Ça irait. Il n'en était pas certain mais, ça irait, il n'avait pas le choix. Il sourit, un peu gêné. Frotta sa main dans sa nuque, sous la cascade de ses cheveux emmêlés. Il hésita un instant à tout lui avouer, la cigarette, le colonel, la mort dans sa barricade. L'acharnement avec lequel il se détruisait, les espoirs qu'il se donnait parcimonieusement, la réalité dont il s'échappait. Il se tut. Il n'avait pas à en parler, s'épancher douloureusement.

Hermepp, même s'il n'en avait pas l'air, c'était devenu quelqu'un de droit et respectueux. Alors, quand Hina refusait de sortir de sa tête, il ne s'autorisait rien. Il la pensait comme il la savait. Froide. Jamais il n'aurait osé, lui tourner autour, galamment, tenter quoique ce soit. Il l'aimait trop pour ça. Il n'était ni Jango, ni Fullbody et il en rendait grâce au ciel. Il voulait juste être là, admirer sa présence, ressentir son implacable autorité, risquer parfois un œil discret sur sa cage thoracique qui se soulevait.
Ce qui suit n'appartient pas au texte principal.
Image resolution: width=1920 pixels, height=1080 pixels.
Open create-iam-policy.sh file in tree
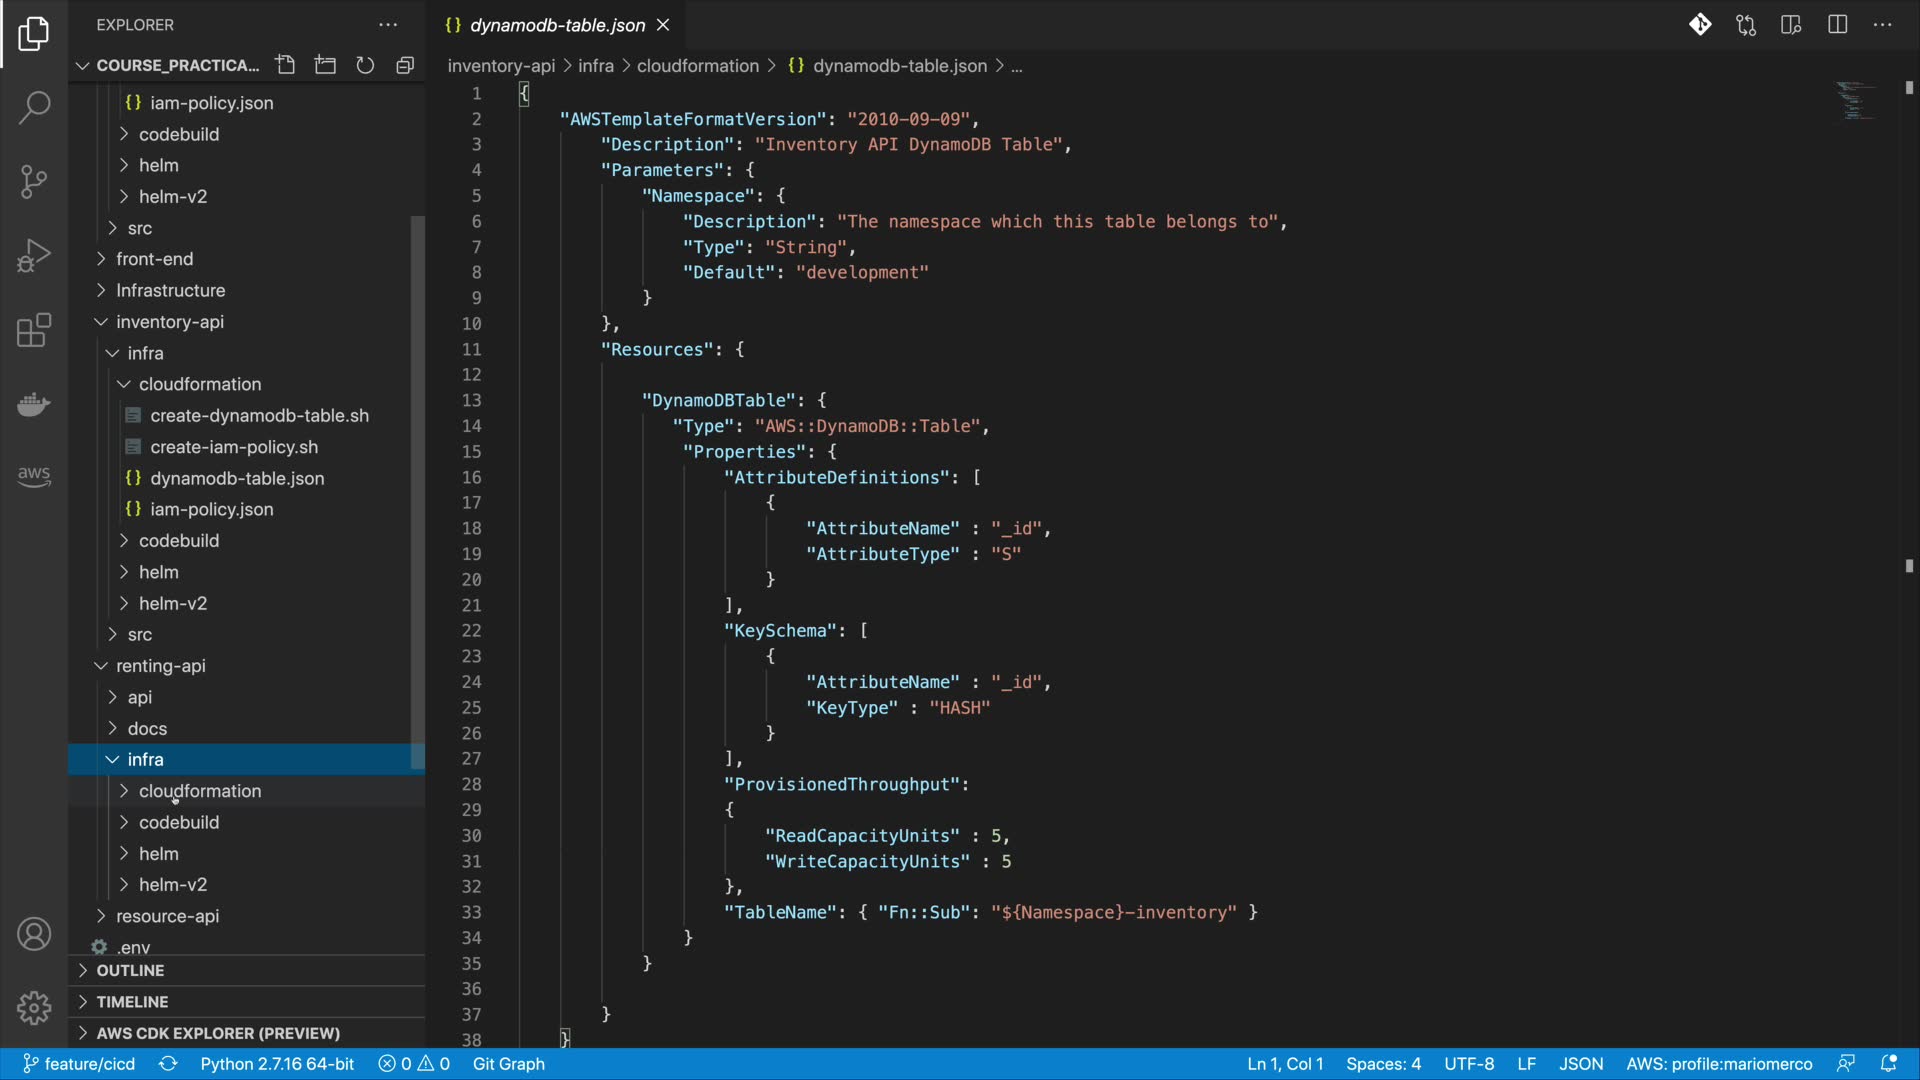tap(234, 447)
Il surveillerait chaque respiration, chaque mouvement, chaque décision. Un beau dénouement, qui le laisserait s'abandonner à elle.

Dévoué à sa tâche, il s'y serait tué, de joie.


«-Je suis désolé.

-Hein ?

-Je suis désolé, répéta le médecin.

-Arrêtez de dire que vous êtes désolé. Vous le dites avec le même ton que si vous me disiez 'Condoléances'. Et j'veux pas de vos foutues condoléances, grogna Hermepp en claquant la porte. »

Coby l'attendait à l'extérieur, un air inquiet sur le visage. Il avait les mains rouges, à force de se les tordre pour noyer son angoisse. Le blond passa la langue sur ses lèvres, cherchant les mots les plus doux. Et comme il n'y en avait pas, il dit la vérité.

« Cancer. »

Son ami vacilla sous le choc de la sentence. Elle ne lui était pas adressée pourtant elle le frappa si fort qu'elle le fit suffoquer. Il avait envie de se révolter, de hurler, de la déchirer de ses dents. Il la détestait. Et toute sa rage ne valait rien, inutile. Il voulait des explications, des suppositions, une conclusion et pas la paix qui habitait son bras-droit.

« Tu vas penser que je suis égoïste, mais je crois que ça me plaît bien comme diagnostic. C'est toujours mieux que le scorbut, n'est-ce pas ? Et puis c'est ma faute, je n'aurais pas dû fumer autant. Ce qui me gênes, c'est que le doc' veut absolument essayer de me soigner. J'ai vraiment pas envie de perdre mes cheveux, tu vois ? Surtout que ça ne veut pas dire que je vais m'en sortir. (Il fait un geste de la main, la laisse retomber.) C'est un peu glauque mais, je trouve ça bien comme mort, c'est tout. »

Il tourna les talons et s'en fut, laissant Coby interdit.

Jamais Hermepp n'aurait pensé qu'il mourrait par amour.